Jetzt hatte er den Verstand verloren. Wäre er jünger, hätte ich das vielleicht als Spiel aufgefasst, aber mit zwölf Jahren war er für so etwas definitiv zu alt. Er wusste, dass ich mir Sorgen um ihn machte. Ich gab mir an seiner Verfassung die Schuld. Hätte ich ihn vor zwei Jahren nicht allein gelassen, wäre es bestimmt nie so weit gekommen. Hätte ich direkt nach ihm Ausschau gehalten. Wären wir doch bloß nicht ins Wasser gegangen.

„Fina? Hörst du mir überhaupt zu?"

Ryan hob seinen Kopf und schaute mich aus tiefblauen Augen an. Schnell schob ich meine Selbstvorwürfe beiseite und widmete ihm meine volle Aufmerksamkeit.

„Ich? Äh, ja... Was hast du gerade gesagt?"

Leichte Röte stieg in meine Wangen, was man im Dunkeln zum Glück nicht erkennen konnte. Ryan verdrehte die Augen und setzte erneut an.

„Der Hai hat gesprochen. Mir gedroht."

„Was hat er denn gesagt?"

Langsam wurde ich neugierig, dennoch überwog die Sorge um Ryans geistige Gesundheit.

„Wir sollen uns vom Meer fernhalten. Besonders du. Er drohte, wenn einer von uns das Meer noch einmal betreten sollte, würden wir das bereuen. Dann hat er zugebissen", erzählte Ryan.

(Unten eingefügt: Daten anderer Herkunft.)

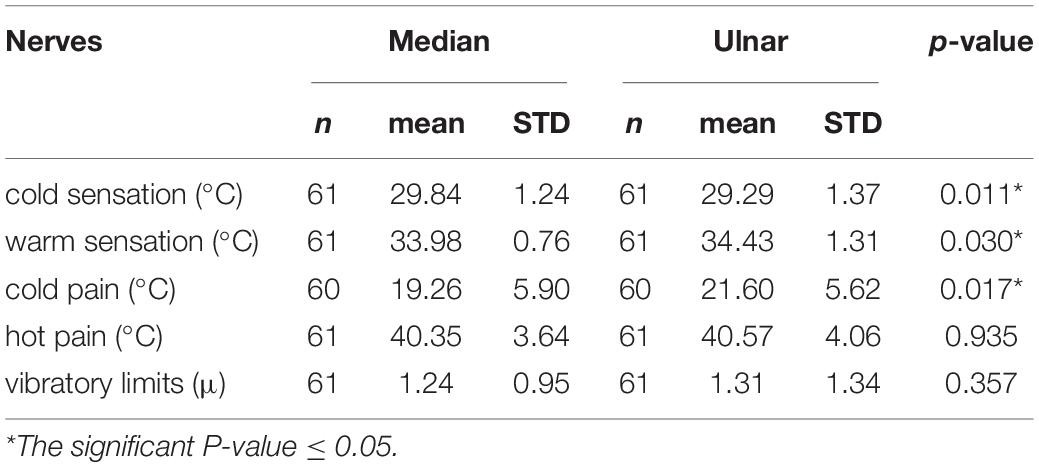Select the warm sensation (°C) row label

(x=132, y=243)
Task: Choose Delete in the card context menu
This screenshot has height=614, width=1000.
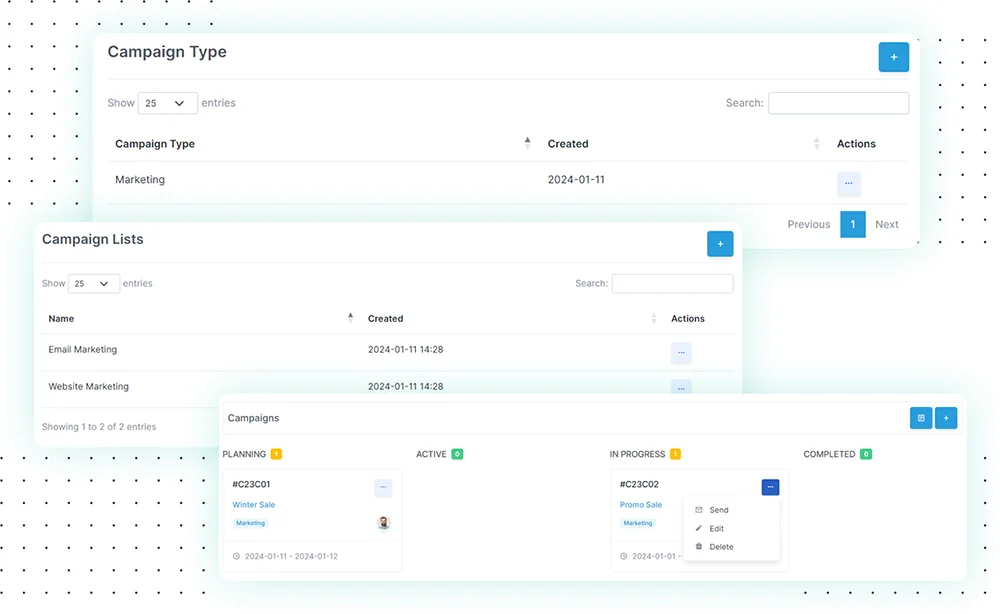Action: coord(720,547)
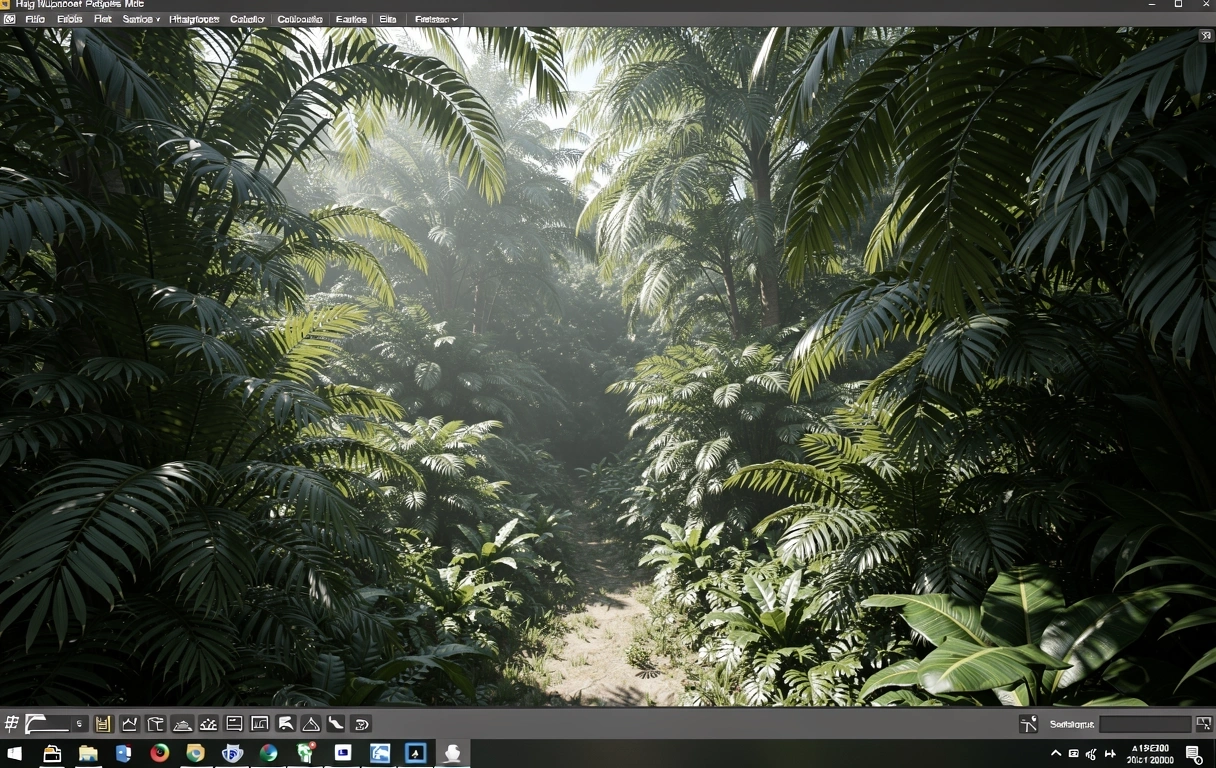1216x768 pixels.
Task: Select the erosion brush icon
Action: (210, 723)
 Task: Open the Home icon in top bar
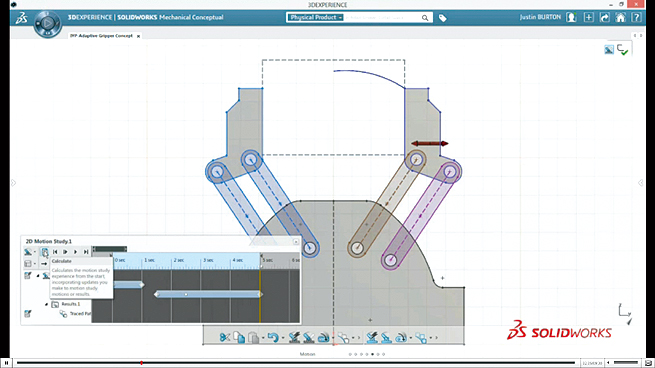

Ich war für einen Moment sprachlos. Armer Ryan. Er durfte das nicht noch jemandem erzählen, sonst würde er definitiv für verrückt abgestempelt werden. In der Schule wurde er sowieso schon gemobbt, wegen seinen Fantasien und der Dinge, die er sah, die aber gar nicht wirklich existierten - vor einem Jahr hatte er behauptet, er hätte einen Mann gesehen, der sich in eine Möwe verwandelt hatte -, den Besuch eines Psychologen konnte er nicht gebrauchen.